The number of texts, messages, alerts, pings our phone can produce in a day is incredible. I’ve read statistics that show some of us are receiving more than 3,000 messages a month – and if I work backwards from how long it can take us to refocus after a distraction (which is 25 minutes), times that by 3,000 messages –  well there just aren’t enough minutes in a month. 

Here are five things I do every day to boost my productivity: 

I get enough sleep (most of the time): Sleep has a direct link to cognitive functions such as the ability to focus and perform. Getting a good night’s sleep helps us think clearly, remember more and make decisions. A lack of sleep makes it harder to pay attention and be productive. I know that one of my stress signals is waking too early, and when this happens, I recognise that there is too much on the bench and take actions to ensure I’m not taking on too much. Which can be no easy feat with full time work and being primary caregiver for my two children, but I’ve also learnt that ignoring the stress triggers is at my own peril. 

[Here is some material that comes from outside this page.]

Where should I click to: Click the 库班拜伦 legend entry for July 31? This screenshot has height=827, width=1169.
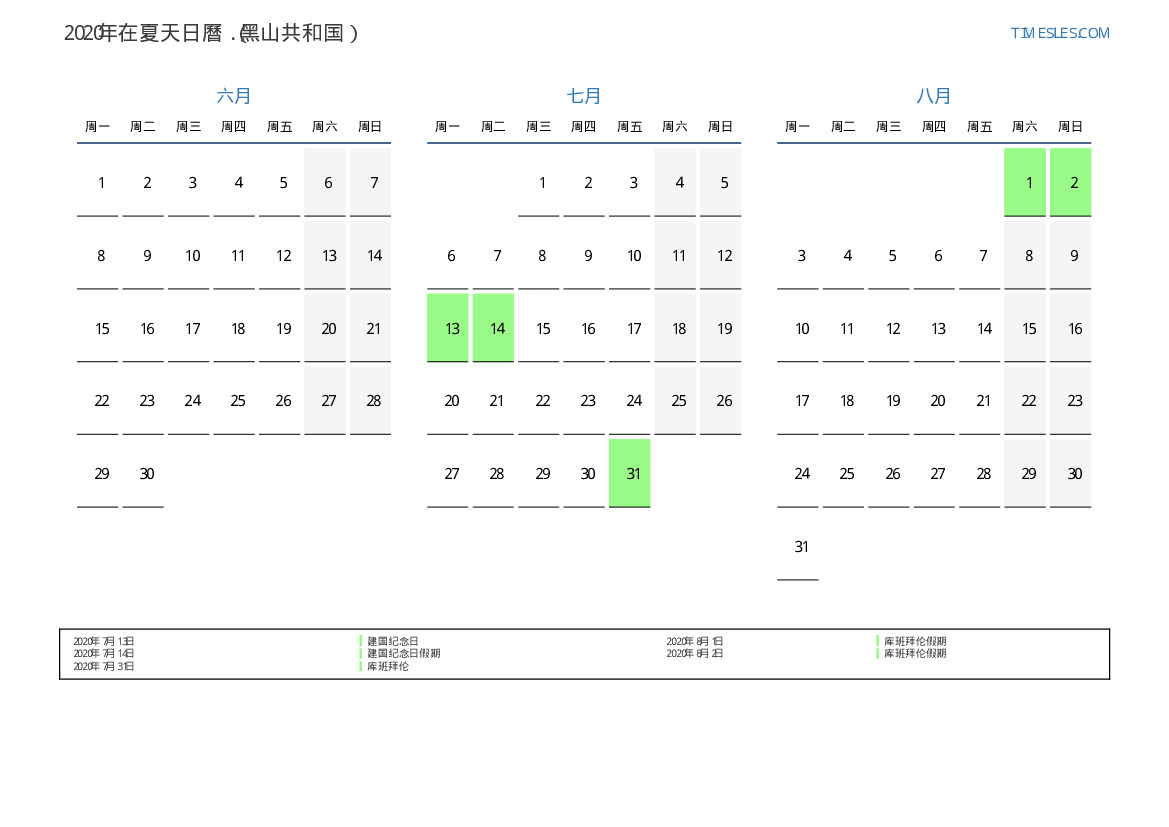tap(387, 666)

I meditate and set my intentions each day: Making time for mindfulness has helped me be more productive and has improved the way I direct, engage and lead. Instead of checking my phone first thing, I aim to feed my mind with something creative. This can be an affirmation, a meditation or some exercise. 

Setting the scene for more considered decisions helps reduce the anxiety fuelled ‘fight or flight’ response and helps me achieve more productive outcomes. 

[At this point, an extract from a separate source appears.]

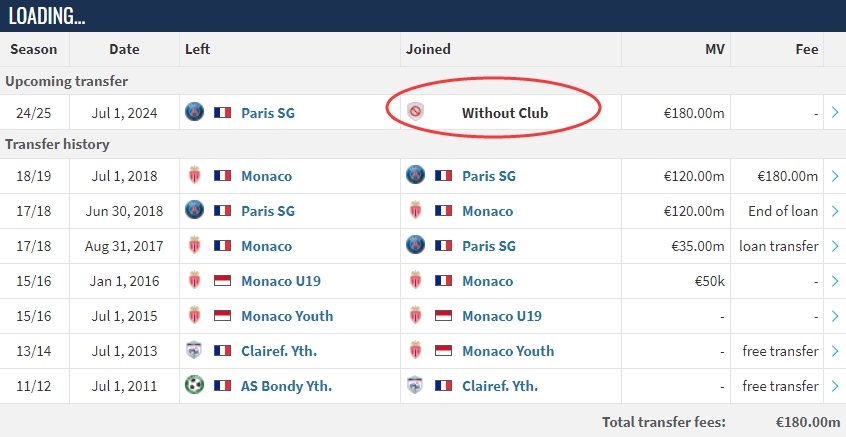Click the Monaco crest in the 18/19 Left column
This screenshot has height=437, width=846.
194,175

I manage the time that my phone is ‘on’: Our phone used to be something we used to make calls on. Now they seem to have more grunt that Apollo 11 and we use them for just about everything. 

Airplane mode isn’t just for travel. I use it when I’m working on an important task or having a meeting. Airplane mode eliminates the possibility that notifications will disrupt my work or conversation. 

I turn my phone off at night and leave it in the kitchen so I’m less inclined to be online as I’m going to bed and when I’m waking up.  

I use technology responsibly: With the always-on nature of today’s technology fuelled world it’s tempting to do more, and more. The thing is, there will always be more. We need to learn and adapt and manage ourselves in our tech-fuelled world. 

I really like a philosophy at Skills where there is a clear commitment to work-life balance with a no after-hours email rule. It’s incredibly refreshing to work within an organisation that, through its actions shows a commitment to the whole person and respecting the time we have outside of work. It’s a flexible work environment too – which is a wonderful added bonus.  

I track and measure output, not input: Knowing just how to work is not enough to be more productive. We need to know what to focus our energy on, what we’re trying to achieve and work backwards from that.  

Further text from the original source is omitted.